• [WORK REQUEST]:
Summarize the workshop report below in two sentences.

Saiya Miller led a workshop, “Graphic Content: Transforming Sex Education with Comics”on Saturday 4/6/2013 in the Harold Johnson Library at Hampshire College. The workshop, part of the Five College Women’s Research Center symposium: “Mediating Public Spheres: Genealogies of Feminist Knowledge in the Digital Age”, attracted 23 participants from the New England region.
Among the 23 women and one male, the group included: a student newspaper cartoonist, a professor who teaches comics at Pennsylvania State University, a representative from the Barnard Center for Research on Women, a Hampshire student interested in body representation in comics, three Mount Holyoke students who are part of the Mount Holyoke Zine Club, two of the Five College Women’s Studies Research Center Associates, an avid reader of graphic novels studying women and pop culture; a Ware MA resident who works with young people making Zines, a writer/editor, and a teacher.
Saiya Miller, educator and activist, presented images from early feminist zines, starting with “Sandy Comes Out”, written in 1973 – created by women in San Francisco who were “fuming at the masogonist comics world.” Miller explained that there wasn’t a place for women, so women’s comics like “Wimmens Comix”, “It Aint Me Babe”, “Tits & Clits” sought to address that gap. Miller highlighted the work of Allison Bichtel, cartoonist and graphic artist; Ariel Schrag who authored a high school comic diary, contemporary queer web Comics by Tab Kimpton, and an Israeli comic artist named Mysh illustrated haikus
- What must be taken into consideration into making a feminist comic in our current time?
- How do you reflect the values of a transformative movement?
- What is different about the digital age? What is the same?
What is Sex Education?
Saiya then talked about her transformational project she undertook while in college to create a sex education comic book called Not Your Mother’s Meatloaf: A Sex Education Comic Book. That zine, now available online covered topics like: contraception, queer sex, sex as an expression of love, sex as part of the continuum of all biologies, and a move away from heteronormative content. (Not Your Mother’s Meatloaf, issues 1-5 are now part of the library’s permanent collection and available for use!)
The culmination of the workshop was a group zine project. Miller broke the workshop into groups of 4, assigning each group 3 prompts. Each workshop participant responded to the following prompts, creating a page for each. The pages were later bound together into a giant zine: and each group was tasked with creating 4 pages to be assembled later into a giant “Sex Ed Comic Zine”, addressing the following topics:
- One thing I was told as a kid that was a myth, fact, lie, distorted truth, skewed belief
- What would you tell you 13-year-old self?
- What would you tell your 16 year old self?
- What would you tell your college self?
The workshop zine was donated to the Hampshire College library and is available for use in the archives. It will soon be digitized and available online.
Additional photographs of the workshop, and symposium, are available.
All photographs courtesy of Nancy Palmieri (2013)
Saiya Miller graduated from Eugene Lang College, The New School for Liberal Arts. She has worked as an educator and activist, teaching art and music, as well as using comics and zines in workshops for teenagers. She lives in Brooklyn, NY and Vermont.

• [INFORMATION GIVEN]:

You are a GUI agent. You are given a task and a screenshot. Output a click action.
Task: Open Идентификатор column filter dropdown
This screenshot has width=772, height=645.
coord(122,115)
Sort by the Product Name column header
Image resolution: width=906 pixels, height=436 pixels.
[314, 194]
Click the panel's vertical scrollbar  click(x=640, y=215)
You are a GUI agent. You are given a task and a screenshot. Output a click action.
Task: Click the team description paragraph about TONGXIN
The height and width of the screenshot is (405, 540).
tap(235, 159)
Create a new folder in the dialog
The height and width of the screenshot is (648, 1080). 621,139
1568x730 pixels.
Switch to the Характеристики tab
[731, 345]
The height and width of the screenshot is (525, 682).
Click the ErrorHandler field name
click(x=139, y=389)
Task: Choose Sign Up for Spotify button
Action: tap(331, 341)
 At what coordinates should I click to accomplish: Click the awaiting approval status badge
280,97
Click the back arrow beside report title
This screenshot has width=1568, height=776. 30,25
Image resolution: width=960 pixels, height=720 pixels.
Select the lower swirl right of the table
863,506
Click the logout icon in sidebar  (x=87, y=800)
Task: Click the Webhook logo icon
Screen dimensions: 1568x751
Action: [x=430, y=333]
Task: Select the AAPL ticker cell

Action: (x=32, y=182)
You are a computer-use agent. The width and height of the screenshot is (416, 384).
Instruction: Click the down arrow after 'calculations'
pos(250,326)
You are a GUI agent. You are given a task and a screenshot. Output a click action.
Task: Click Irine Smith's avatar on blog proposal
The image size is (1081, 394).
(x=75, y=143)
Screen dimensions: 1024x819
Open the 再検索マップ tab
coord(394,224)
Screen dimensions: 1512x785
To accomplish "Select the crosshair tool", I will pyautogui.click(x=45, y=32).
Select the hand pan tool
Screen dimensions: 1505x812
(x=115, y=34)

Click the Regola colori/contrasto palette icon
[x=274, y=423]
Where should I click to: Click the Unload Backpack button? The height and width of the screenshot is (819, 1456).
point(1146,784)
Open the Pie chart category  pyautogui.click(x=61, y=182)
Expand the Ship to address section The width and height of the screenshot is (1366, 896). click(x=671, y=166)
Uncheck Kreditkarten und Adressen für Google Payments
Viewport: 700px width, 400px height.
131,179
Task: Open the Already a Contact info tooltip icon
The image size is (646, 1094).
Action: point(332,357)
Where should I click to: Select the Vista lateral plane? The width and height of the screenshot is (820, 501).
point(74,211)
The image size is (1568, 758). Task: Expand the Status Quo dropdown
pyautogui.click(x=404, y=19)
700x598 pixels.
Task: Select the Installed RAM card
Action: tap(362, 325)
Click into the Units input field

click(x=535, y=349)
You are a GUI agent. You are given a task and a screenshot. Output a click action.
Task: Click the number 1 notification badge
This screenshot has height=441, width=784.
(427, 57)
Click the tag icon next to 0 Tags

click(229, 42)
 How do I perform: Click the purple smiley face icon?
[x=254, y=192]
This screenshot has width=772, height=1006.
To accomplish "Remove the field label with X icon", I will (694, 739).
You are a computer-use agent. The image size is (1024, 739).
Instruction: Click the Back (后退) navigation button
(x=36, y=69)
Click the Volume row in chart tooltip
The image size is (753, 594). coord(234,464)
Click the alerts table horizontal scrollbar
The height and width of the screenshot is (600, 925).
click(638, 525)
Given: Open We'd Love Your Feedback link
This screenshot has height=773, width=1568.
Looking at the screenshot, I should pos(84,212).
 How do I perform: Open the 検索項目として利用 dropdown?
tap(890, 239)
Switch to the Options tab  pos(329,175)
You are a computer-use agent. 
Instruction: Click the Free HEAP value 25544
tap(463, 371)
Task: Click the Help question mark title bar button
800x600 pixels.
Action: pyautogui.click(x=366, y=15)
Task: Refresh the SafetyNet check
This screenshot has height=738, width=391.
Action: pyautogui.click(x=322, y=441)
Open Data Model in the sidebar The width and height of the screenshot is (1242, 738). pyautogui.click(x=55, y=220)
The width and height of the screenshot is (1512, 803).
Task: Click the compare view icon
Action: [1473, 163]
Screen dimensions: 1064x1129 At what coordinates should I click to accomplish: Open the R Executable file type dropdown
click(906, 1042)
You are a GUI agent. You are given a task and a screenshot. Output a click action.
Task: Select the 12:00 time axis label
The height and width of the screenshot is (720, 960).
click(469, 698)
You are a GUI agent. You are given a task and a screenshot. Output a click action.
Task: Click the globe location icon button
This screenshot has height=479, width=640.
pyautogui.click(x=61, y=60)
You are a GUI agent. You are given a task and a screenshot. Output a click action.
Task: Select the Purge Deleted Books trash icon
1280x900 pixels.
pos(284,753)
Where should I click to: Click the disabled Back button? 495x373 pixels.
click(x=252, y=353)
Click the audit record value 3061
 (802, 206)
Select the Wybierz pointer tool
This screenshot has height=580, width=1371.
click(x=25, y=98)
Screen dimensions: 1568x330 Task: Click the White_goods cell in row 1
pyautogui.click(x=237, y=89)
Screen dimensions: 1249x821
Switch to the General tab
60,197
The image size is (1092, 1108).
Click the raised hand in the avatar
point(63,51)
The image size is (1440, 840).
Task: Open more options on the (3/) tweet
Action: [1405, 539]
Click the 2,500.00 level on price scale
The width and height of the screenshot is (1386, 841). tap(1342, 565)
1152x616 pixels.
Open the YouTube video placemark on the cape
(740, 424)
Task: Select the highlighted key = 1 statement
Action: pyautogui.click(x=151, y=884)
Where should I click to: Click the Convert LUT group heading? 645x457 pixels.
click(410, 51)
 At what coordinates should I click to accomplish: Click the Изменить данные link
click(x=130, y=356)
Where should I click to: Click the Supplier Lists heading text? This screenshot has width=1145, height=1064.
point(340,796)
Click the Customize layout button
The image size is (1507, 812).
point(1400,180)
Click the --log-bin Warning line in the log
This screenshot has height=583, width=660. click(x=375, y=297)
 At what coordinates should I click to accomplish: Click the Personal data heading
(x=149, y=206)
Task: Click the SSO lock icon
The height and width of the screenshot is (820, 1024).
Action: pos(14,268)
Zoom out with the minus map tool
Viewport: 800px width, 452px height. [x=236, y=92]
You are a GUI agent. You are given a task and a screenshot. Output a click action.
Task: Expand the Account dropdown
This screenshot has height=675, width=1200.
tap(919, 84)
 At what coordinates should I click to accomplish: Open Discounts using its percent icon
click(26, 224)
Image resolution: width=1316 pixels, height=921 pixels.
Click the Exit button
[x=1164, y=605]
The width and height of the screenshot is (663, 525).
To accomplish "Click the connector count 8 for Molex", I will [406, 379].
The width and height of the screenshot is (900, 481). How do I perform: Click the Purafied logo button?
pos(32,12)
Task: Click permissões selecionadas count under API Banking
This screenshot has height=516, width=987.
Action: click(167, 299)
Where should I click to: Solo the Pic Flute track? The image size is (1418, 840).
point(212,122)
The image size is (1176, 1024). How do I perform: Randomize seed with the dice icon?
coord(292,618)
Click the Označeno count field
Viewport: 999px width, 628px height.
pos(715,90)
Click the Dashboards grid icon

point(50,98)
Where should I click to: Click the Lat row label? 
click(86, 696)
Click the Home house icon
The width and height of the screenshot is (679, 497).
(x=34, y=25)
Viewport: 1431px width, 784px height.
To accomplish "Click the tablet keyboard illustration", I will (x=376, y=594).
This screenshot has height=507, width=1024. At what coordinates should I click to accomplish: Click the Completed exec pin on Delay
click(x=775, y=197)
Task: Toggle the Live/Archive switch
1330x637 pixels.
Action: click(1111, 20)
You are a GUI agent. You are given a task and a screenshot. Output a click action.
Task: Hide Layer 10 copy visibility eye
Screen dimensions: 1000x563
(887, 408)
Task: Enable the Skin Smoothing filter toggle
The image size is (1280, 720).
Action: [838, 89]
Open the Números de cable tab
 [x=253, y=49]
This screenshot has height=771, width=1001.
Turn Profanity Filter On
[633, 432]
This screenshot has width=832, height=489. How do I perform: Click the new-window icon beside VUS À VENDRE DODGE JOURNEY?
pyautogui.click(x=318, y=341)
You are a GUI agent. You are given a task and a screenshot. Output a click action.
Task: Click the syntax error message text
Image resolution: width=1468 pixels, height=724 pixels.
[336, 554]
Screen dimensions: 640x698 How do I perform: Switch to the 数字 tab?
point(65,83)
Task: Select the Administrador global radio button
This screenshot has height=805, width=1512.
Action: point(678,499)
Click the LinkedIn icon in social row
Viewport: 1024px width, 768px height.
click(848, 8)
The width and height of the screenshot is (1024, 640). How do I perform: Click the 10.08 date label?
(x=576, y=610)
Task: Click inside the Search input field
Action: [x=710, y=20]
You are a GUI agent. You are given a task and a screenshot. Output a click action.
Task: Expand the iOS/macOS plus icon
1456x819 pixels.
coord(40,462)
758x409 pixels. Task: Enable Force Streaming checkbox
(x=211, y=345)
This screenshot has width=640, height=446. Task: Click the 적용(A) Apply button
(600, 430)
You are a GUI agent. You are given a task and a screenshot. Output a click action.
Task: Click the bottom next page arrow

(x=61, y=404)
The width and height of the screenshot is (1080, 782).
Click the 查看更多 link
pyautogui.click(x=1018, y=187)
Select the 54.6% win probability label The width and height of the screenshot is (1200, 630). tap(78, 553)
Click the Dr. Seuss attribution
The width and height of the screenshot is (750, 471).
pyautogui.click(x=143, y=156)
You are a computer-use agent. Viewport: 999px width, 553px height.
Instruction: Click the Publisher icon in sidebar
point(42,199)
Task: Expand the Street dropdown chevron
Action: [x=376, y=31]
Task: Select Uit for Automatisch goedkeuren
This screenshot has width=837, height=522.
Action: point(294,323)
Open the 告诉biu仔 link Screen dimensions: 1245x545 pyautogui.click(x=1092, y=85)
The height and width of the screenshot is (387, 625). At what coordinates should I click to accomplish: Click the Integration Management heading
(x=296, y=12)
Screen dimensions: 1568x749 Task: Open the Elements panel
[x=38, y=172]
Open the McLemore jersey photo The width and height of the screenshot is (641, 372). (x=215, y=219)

• [ANSWER FOR THIS EXERCISE]:
On 4/6/2013, Saiya Miller led the workshop "Graphic Content: Transforming Sex Education with Comics" in the Harold Johnson Library at Hampshire College as part of a Five College Women's Research Center symposium, presenting early feminist zines and her own sex education comic book, Not Your Mother's Meatloaf. The workshop ended with a group project in which participants created pages that were bound into a giant zine, which was donated to the Hampshire College library.